- Opening Delimiter -

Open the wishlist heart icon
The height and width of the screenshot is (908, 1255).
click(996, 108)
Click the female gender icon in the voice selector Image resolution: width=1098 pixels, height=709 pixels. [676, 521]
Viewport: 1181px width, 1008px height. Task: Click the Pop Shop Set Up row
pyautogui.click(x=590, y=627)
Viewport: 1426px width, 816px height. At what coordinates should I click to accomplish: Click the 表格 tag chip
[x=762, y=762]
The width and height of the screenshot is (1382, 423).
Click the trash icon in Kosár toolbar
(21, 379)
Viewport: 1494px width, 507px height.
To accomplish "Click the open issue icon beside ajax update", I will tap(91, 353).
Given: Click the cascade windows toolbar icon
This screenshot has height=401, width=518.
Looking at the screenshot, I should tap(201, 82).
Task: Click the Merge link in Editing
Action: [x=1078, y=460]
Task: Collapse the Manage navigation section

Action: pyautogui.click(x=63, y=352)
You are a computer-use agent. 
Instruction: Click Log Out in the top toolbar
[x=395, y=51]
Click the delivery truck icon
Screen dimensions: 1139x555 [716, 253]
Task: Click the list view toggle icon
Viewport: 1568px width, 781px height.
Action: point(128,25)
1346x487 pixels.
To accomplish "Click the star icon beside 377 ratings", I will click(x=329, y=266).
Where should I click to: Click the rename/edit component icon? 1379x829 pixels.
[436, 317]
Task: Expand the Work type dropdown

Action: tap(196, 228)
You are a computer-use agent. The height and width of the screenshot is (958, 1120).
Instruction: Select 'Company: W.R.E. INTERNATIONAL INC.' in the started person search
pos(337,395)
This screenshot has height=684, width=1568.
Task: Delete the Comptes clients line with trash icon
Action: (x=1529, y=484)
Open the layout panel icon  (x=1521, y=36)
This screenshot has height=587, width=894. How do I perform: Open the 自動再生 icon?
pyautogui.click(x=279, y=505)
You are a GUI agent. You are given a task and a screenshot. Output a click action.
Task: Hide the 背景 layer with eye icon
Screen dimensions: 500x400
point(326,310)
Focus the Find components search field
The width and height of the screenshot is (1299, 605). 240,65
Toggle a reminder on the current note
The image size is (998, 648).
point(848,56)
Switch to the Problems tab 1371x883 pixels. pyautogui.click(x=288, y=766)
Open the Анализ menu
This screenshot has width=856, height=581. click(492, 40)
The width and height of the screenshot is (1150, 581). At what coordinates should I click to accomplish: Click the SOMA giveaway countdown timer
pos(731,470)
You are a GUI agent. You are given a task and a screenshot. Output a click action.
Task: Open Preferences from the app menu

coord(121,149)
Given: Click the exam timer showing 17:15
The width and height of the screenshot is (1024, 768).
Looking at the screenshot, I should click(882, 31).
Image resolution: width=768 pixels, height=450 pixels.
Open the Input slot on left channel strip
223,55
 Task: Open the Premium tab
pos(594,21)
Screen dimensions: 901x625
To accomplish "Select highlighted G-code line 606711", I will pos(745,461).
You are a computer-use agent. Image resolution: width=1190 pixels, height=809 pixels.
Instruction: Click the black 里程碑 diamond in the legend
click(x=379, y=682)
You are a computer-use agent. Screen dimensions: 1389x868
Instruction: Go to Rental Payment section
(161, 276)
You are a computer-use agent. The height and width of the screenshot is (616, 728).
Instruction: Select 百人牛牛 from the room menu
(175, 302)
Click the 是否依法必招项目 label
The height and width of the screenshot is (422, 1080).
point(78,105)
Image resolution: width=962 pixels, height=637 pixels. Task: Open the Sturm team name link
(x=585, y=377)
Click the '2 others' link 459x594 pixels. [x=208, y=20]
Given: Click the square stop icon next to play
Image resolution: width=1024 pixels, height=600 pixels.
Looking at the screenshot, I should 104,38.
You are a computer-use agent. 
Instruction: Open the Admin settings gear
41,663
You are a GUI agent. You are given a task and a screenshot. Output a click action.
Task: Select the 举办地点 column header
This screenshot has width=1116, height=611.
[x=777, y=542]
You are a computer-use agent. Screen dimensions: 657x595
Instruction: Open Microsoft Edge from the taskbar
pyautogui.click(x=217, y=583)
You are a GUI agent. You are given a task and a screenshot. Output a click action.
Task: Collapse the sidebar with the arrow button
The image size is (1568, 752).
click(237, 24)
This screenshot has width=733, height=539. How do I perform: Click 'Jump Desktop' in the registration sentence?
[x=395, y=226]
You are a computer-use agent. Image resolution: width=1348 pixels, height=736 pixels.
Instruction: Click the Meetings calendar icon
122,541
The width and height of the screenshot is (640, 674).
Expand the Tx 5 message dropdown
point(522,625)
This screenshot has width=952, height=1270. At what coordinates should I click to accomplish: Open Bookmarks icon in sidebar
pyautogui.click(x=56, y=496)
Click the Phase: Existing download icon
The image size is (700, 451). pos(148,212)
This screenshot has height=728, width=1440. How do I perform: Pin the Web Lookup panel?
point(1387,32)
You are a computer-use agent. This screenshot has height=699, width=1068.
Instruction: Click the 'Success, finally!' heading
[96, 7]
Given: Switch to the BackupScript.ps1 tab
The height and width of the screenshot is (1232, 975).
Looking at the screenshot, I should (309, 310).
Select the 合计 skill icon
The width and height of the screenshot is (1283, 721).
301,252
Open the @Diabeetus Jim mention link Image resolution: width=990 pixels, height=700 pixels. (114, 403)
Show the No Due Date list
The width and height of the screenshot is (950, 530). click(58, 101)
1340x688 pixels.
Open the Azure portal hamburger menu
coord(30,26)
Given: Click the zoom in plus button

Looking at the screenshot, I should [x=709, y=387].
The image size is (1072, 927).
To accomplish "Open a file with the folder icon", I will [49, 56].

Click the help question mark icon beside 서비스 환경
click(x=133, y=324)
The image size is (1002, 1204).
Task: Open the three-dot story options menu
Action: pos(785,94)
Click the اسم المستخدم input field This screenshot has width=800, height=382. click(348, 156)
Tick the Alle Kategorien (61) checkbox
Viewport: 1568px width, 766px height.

- Closing Delimiter -

TASK BRIEF:
Show all lines in the preceding material that have "will" in them.

ANSWER SECTION:
To accomplish "Click the open issue icon beside ajax update", I will tap(91, 353).
To accomplish "Click the star icon beside 377 ratings", I will click(x=329, y=266).
To accomplish "Select highlighted G-code line 606711", I will pos(745,461).
To accomplish "Open a file with the folder icon", I will [49, 56].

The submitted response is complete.